The origin of Valentine’s Day is for the most part unknown, but there are several stories associated with the day that represents love.
Ancient Romans celebrated Lupercalia. Lupercalia signified the beginning of spring and a time for purification. People celebrated Lupercalia by cleaning their houses. It was also considered a holiday meant to signify fertility. To begin the festival, which began on February 15, Roman priests would sacrifice a goat (for fertility) and a dog (for purification). They would then cut the goat’s hide into strips and gently slap women with the goat hides. Women looked forward to this activity as the ritual was believed to make them more fertile. Later that day, women’s names would be placed in a large urn and the males of the city would take turns choosing names from the urn and these men and women would be paired for the year, often times resulting in marriage. Many people contend that Christians found this festival un-Christian and encouraged a day that promoted love and fertility.

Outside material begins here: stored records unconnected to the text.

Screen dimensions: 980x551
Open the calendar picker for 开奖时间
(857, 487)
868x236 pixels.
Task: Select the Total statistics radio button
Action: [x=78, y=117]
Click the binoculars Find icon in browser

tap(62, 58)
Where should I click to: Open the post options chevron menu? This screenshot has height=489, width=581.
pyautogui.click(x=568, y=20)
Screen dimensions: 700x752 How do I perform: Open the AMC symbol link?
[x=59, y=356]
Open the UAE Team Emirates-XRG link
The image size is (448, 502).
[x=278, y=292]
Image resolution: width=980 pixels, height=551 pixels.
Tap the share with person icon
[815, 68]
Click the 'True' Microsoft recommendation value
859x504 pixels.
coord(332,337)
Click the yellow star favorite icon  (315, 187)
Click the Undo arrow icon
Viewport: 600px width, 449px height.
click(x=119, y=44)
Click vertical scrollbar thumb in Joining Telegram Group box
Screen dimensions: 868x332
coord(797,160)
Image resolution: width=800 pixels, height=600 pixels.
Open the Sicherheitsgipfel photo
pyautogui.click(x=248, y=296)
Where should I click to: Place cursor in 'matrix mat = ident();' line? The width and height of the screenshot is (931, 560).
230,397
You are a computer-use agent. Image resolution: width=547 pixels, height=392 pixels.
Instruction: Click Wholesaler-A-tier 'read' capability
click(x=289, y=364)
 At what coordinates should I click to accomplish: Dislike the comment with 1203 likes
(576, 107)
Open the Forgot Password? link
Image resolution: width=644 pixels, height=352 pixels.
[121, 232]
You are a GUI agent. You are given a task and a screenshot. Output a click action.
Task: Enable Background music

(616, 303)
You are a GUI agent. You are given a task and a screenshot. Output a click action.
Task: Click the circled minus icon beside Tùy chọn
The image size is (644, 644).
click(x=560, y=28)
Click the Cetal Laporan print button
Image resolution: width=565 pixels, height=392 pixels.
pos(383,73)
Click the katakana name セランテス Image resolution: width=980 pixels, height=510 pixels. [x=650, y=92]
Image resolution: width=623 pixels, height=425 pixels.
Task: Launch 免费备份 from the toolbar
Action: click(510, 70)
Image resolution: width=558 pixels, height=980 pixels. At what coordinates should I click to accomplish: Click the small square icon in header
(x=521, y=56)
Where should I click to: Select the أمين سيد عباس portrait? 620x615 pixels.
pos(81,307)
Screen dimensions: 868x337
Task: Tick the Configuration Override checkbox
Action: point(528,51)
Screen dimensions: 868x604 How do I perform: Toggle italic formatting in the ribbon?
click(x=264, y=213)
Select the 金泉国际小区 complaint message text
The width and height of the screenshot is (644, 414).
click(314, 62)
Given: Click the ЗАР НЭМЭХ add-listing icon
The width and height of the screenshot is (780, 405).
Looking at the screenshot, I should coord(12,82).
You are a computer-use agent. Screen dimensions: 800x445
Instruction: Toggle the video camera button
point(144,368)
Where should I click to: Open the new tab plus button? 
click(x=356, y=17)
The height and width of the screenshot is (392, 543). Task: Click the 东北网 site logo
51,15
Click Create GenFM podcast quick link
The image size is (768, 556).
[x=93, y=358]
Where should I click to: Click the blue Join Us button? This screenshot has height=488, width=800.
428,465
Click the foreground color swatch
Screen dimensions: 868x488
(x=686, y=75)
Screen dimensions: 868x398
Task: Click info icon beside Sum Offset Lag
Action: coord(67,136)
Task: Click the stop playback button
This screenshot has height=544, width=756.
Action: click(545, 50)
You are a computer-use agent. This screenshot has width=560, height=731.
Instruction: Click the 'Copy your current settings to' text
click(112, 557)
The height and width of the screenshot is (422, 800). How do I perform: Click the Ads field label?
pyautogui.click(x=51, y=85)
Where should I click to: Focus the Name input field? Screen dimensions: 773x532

Another theory, is that Valentine was a priest during the third century in Rome. The emperor at the time believed that military men should not be married because he believed that it decreased their performance on the battlefield. The priest refused to go along with the decree and began to secretly wed couples. When his treachery was discovered, he was put to death.
Another story claims that while in jail, he fell in love with a daughter of one of the prison guards and wrote the first Valentine’s Day letter in which he signed the letter, “From your Valentine.”
Yet another story claims that he was killed for attempting to help Christians escape punishment from jails where prisoners were tortured and beaten.